## [Work to do]
Write out again, word for word, the part of the items that opens with the line containing "This screenshot has height=1008, width=1202." and runs through the end of the items, with both ends included. Leave the pictures out.
Start of Records for the exercise
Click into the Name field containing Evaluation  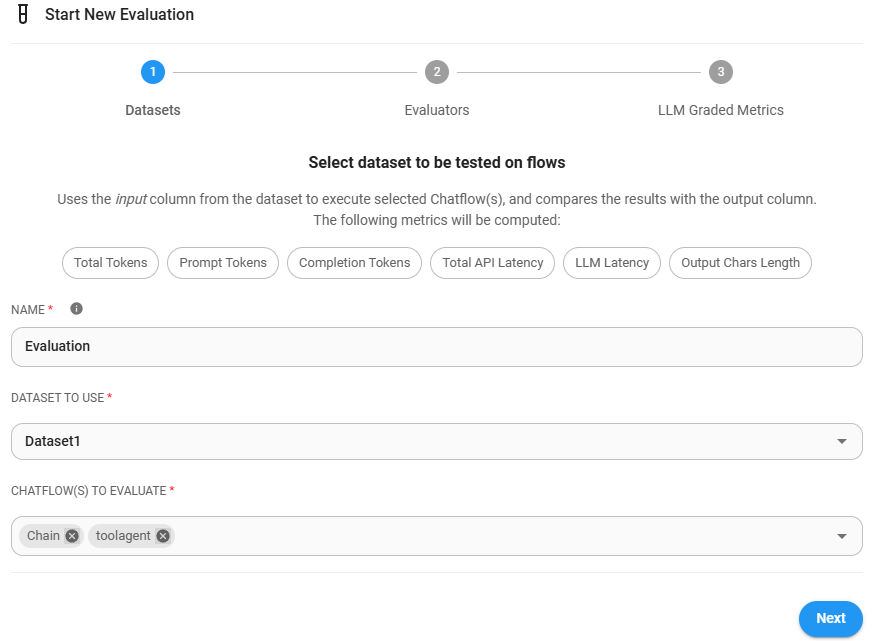pos(436,347)
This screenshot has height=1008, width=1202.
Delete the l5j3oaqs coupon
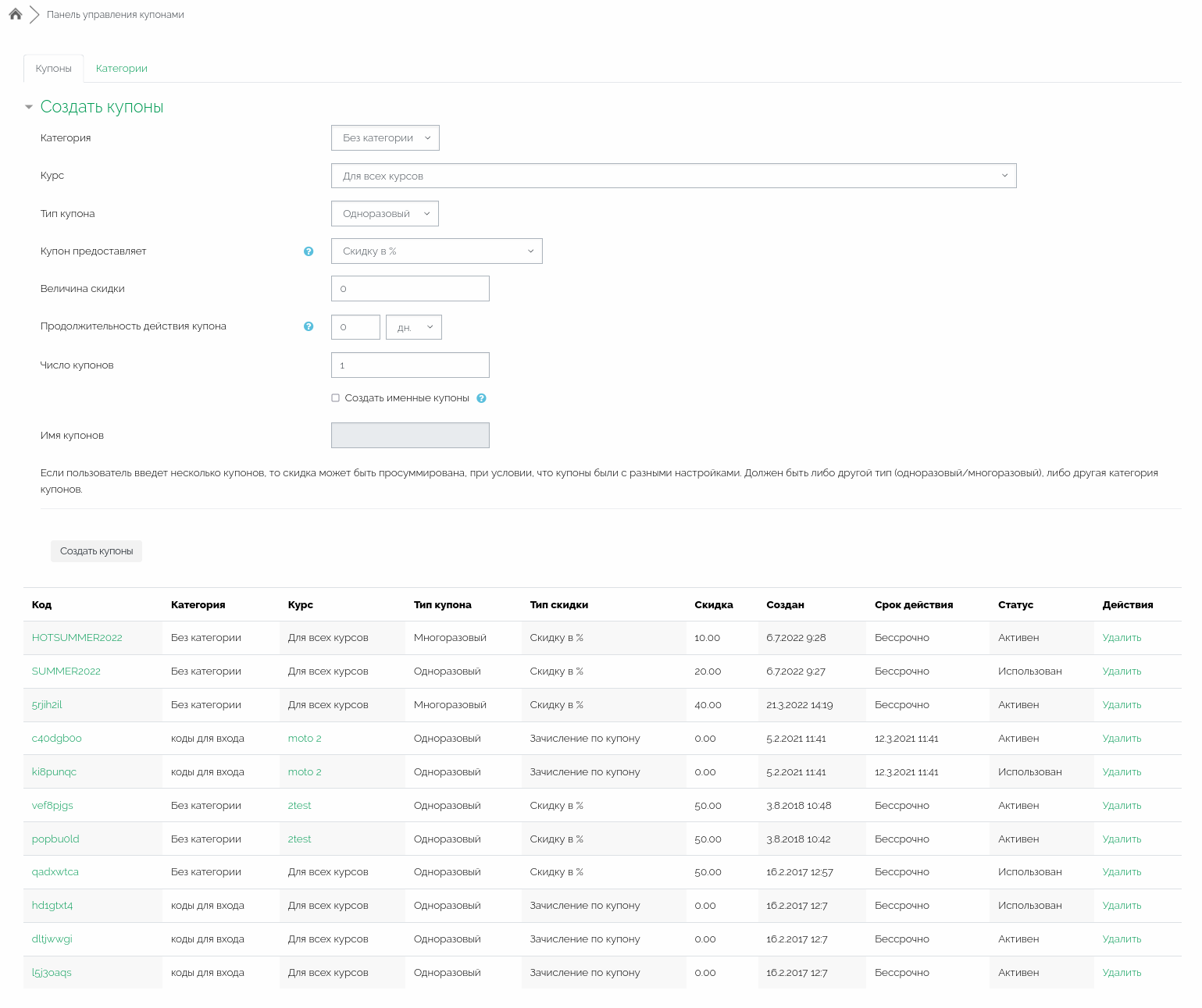click(1122, 973)
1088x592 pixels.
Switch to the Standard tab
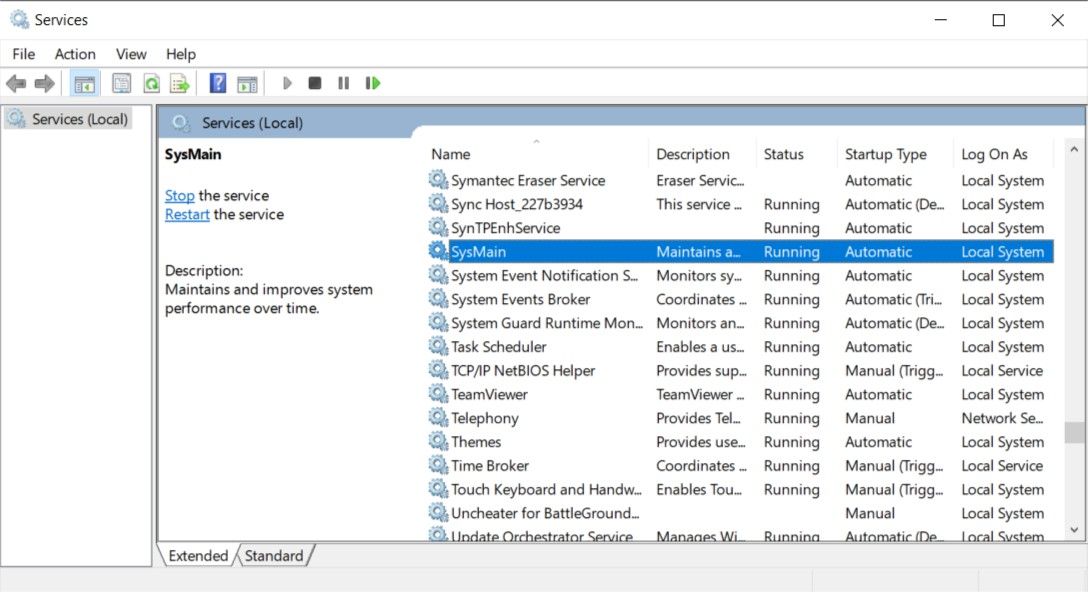(x=274, y=555)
End of Records for the exercise
## [Completed task]
This screenshot has height=1008, width=1202.
Delete the l5j3oaqs coupon
click(1122, 973)
1088x592 pixels.
Switch to the Standard tab
(x=274, y=555)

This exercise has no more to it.